ADVANCED HONEYPOT ARCHITECTURE FOR NETWORK THREATS QUANTIFICATION

ABSTRACT

Through the general usage of computer technology, a large number of devices have become interconnected with other systems. The threat landscape is evolving every day in a fast and with humanity’s increasing dependency on computerized equipment and networks; securing these systems became highly important.

With the aim of learning about the attack patterns and behavior, a systematic device under the name of honeypots has been deployed. In computer security, honeypots are mechanisms set to detect, deflect, or counteract any attempt that aims at the unauthorized use of production systems. With the use of this technology, vital information can be learned about the attacker proceedings and motives as well as their technical knowledge and abilities.

As computer networks are frequently targeted by various hostile activities independently of their scale, honeypots became subject to intensive research for quite some time. One of the common used honeypot solutions was Honeyd. Honeyd is a hosted platform that allows the creation of virtual network hosts, which can be configured to mimic the network stack of different operating systems (OS).

The computing virtual systems can be put together in standard network topologies, where Honeyd can distribute the routing of network traffic. Honeyd device has been handling many network connections and allowing monitoring activity on a wide Internet Protocol (IP) address space instead of the usual single IP address for other honey-pots.

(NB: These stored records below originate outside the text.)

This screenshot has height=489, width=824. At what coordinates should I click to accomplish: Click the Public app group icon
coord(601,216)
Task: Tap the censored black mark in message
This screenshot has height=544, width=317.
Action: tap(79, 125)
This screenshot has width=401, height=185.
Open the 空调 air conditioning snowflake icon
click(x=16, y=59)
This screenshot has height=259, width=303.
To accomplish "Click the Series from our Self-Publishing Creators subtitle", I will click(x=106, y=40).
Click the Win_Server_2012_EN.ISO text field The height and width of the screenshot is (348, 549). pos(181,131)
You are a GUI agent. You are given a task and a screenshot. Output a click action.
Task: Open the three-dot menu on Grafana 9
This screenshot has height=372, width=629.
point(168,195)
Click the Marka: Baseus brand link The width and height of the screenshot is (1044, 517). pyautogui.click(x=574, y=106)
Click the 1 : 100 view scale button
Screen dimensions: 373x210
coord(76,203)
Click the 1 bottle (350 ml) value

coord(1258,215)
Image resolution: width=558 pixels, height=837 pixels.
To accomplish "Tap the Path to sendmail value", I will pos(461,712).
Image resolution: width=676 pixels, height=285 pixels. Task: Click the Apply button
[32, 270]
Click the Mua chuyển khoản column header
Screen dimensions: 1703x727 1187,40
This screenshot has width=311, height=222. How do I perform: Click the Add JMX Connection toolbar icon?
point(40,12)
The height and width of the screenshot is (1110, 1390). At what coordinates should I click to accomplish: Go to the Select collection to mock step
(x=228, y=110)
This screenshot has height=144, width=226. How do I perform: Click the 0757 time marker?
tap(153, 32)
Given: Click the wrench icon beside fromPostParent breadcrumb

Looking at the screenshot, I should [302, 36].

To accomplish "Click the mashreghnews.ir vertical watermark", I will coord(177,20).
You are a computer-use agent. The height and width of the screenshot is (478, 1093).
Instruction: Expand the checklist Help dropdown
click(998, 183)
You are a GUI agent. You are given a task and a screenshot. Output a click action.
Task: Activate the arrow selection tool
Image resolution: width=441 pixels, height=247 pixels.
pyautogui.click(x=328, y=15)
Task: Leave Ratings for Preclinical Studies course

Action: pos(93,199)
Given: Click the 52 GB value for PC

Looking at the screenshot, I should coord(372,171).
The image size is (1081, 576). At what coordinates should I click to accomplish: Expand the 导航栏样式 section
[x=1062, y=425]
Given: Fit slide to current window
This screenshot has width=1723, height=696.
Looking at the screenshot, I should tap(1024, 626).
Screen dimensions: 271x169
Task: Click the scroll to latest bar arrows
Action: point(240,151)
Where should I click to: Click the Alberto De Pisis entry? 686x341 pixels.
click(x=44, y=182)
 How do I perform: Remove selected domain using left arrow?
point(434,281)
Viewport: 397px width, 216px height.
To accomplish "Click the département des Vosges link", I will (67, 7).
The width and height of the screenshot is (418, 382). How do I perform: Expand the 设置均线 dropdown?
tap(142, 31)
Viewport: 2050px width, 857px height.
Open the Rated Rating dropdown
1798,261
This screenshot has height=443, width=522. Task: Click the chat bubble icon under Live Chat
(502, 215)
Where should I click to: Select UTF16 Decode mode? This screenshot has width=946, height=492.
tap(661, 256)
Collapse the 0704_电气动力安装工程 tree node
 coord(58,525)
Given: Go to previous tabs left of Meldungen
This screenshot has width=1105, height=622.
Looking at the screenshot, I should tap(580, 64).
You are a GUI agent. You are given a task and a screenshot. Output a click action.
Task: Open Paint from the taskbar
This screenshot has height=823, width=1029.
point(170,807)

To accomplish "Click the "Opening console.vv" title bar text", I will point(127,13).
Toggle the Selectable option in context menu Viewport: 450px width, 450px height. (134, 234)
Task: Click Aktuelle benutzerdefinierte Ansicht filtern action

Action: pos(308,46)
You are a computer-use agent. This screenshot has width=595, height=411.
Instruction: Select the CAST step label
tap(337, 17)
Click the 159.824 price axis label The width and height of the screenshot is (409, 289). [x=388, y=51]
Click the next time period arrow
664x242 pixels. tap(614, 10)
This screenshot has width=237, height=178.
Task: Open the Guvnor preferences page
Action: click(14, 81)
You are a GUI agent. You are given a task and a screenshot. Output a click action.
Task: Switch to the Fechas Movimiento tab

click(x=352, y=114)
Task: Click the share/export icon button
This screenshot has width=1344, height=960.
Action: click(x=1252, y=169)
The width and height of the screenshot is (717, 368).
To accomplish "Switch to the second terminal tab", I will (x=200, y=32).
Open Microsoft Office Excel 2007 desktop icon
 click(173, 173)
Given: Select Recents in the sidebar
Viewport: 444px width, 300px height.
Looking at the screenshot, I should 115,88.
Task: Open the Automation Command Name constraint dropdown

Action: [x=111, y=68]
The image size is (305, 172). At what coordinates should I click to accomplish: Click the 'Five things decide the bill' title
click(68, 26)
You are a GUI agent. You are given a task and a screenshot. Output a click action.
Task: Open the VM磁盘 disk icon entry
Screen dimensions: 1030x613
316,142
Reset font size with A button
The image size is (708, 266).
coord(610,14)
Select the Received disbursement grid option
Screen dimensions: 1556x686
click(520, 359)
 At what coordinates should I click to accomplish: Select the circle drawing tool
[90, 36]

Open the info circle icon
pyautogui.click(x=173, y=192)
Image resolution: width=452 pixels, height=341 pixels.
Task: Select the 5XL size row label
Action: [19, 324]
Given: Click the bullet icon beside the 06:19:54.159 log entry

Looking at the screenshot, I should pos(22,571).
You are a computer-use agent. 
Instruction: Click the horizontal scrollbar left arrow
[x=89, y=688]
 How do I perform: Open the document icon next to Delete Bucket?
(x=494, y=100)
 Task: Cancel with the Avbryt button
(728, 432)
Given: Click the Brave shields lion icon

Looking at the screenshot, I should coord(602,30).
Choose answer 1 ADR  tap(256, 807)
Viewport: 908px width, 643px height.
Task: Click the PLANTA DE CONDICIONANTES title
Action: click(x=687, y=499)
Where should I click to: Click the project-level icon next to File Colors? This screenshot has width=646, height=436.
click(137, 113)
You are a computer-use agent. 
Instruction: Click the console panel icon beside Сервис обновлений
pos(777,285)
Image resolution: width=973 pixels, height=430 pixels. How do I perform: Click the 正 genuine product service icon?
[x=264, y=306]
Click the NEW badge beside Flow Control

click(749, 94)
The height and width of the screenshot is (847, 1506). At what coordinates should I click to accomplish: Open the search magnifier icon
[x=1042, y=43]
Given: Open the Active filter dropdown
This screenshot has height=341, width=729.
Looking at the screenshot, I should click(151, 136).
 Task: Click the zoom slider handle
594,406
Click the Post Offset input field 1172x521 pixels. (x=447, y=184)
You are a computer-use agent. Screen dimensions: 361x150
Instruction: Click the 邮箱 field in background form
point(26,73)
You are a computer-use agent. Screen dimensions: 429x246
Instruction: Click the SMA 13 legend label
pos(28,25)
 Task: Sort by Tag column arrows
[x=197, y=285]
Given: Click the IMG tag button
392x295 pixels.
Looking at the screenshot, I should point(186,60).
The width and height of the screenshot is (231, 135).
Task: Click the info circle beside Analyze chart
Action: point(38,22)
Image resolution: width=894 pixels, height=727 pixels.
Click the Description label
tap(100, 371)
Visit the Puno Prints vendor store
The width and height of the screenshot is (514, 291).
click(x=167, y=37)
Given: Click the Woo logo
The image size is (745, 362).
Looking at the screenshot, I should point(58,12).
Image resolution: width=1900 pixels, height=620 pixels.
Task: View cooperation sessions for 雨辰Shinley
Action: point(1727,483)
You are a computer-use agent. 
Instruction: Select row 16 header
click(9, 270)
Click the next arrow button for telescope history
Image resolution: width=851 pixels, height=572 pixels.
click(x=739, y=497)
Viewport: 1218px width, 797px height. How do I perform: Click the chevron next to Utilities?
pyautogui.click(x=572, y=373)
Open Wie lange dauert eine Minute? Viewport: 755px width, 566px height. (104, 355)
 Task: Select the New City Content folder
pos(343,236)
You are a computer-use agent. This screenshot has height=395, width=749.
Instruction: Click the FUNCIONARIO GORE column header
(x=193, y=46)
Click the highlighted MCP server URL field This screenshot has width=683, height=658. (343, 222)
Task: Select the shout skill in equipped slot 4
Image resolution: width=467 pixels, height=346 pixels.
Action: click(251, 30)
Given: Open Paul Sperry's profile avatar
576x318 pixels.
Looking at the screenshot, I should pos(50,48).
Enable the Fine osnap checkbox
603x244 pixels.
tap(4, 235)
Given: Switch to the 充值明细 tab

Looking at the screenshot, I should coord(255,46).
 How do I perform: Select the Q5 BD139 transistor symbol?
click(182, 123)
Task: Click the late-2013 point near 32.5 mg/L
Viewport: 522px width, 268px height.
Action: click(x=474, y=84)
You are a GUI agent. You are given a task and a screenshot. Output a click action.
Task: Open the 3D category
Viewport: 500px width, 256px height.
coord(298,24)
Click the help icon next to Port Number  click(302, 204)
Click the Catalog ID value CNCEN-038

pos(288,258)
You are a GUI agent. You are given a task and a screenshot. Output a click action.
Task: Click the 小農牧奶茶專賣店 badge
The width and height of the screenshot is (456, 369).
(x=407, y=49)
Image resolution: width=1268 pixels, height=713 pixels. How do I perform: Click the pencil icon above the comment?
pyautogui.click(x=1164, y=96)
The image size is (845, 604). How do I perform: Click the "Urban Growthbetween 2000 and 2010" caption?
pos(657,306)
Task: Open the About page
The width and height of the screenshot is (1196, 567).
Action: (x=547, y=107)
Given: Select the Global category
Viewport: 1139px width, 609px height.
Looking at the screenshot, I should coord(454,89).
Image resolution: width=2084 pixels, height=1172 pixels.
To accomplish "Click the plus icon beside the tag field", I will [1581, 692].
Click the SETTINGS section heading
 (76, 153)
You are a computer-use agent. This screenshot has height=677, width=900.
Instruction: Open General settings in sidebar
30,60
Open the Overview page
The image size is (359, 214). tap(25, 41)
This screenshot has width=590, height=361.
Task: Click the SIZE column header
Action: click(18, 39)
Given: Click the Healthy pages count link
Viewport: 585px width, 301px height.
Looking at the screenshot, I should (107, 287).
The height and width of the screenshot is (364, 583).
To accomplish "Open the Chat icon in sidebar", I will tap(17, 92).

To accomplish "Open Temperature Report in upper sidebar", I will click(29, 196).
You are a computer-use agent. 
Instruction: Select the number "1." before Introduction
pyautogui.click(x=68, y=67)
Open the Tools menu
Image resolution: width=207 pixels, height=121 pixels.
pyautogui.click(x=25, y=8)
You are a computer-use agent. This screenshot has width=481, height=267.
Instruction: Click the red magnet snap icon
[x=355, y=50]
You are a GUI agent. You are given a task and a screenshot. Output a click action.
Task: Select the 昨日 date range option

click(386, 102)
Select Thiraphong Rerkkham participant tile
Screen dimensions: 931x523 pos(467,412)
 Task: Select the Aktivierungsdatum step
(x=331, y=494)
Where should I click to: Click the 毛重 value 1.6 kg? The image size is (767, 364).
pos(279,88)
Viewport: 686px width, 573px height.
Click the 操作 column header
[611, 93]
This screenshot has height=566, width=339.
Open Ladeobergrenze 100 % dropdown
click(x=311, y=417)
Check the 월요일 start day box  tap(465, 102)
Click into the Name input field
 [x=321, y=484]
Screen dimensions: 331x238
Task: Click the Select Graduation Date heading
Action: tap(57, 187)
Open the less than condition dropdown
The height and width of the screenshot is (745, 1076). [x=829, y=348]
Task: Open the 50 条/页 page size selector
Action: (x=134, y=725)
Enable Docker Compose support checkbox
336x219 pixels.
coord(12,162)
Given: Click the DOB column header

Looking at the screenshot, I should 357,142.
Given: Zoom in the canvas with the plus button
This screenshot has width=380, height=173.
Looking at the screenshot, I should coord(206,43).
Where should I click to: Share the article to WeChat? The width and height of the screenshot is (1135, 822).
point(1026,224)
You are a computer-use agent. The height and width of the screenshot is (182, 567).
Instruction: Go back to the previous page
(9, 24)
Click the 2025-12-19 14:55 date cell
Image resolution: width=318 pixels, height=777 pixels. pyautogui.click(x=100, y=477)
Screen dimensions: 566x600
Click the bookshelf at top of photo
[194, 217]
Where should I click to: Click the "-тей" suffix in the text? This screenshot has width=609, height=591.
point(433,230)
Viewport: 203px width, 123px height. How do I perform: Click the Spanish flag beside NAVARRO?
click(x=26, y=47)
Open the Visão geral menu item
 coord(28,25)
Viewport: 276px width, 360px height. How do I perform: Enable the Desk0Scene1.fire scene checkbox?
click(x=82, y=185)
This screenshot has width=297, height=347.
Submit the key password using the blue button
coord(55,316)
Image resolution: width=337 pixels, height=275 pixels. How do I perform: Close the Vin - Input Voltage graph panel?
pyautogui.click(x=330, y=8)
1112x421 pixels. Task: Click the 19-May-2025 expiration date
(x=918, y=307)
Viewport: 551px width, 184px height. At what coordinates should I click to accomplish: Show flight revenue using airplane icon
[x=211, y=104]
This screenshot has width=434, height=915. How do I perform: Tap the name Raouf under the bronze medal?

The popularity of Honeyd’s development decreases, since Honeyd’s development has ended and its maintenance has been abandoned for years. The purpose for this work is to create and develop honeypot solution based on principles of Honeyd. This research project describes honeypots in general by providing a short analysis of key ideas behind Honeyd and explains the design choices and implementation details for our solution.

Honey pot is a new technology with enormous potential for the security community. It is a platform that is intended in attacking and compromising in order to gain more information about the attacker and his attack techniques. They are standard tools which come in many shapes and sizes. This research project will undergo with understanding of what a honey pot is, and how it works. There are different varieties of honey pots and based on their category they have different applications. This research project will give an insight into the use of honey pots in productive and as well as educative environments. This research project will also discuss the advantages and disadvantages of the use honey pots.

The main goal of this work is to create a functional prototype of a honeypot and contribute the solution to the security community for further use and future research. These devices can imitate several operating systems on the network stack level. Lastly, the honeypot design is able to operate as a proxy that can forward the intercepted traffic to remote hosts, while the information of the origin of attacks is not obfuscated. This paper primarily addresses those, who are involved in honeypot research or security professionals who rely on honeypots for their work.